| Your instructions |
For this listing, the lines between the one holding "Task: Click the sort" and the one holding "Image resolution: width=700", inclusive, must be set down exactly.

Segment Open

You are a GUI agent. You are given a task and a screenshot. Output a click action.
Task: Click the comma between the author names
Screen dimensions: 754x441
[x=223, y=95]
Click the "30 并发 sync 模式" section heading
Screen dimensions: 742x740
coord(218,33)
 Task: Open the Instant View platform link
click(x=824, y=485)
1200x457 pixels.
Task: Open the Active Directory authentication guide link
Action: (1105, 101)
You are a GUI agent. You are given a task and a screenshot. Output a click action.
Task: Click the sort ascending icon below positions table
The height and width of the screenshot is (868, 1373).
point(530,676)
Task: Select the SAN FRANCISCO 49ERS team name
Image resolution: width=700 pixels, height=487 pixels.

Segment Closed
Segment Open

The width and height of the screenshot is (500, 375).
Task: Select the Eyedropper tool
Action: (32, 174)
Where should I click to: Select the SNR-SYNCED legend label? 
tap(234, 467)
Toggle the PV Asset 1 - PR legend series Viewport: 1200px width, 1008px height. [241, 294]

Segment Closed

| Task output |
Task: Click the sort ascending icon below positions table
The height and width of the screenshot is (868, 1373).
point(530,676)
Task: Select the SAN FRANCISCO 49ERS team name
Image resolution: width=700 pixels, height=487 pixels.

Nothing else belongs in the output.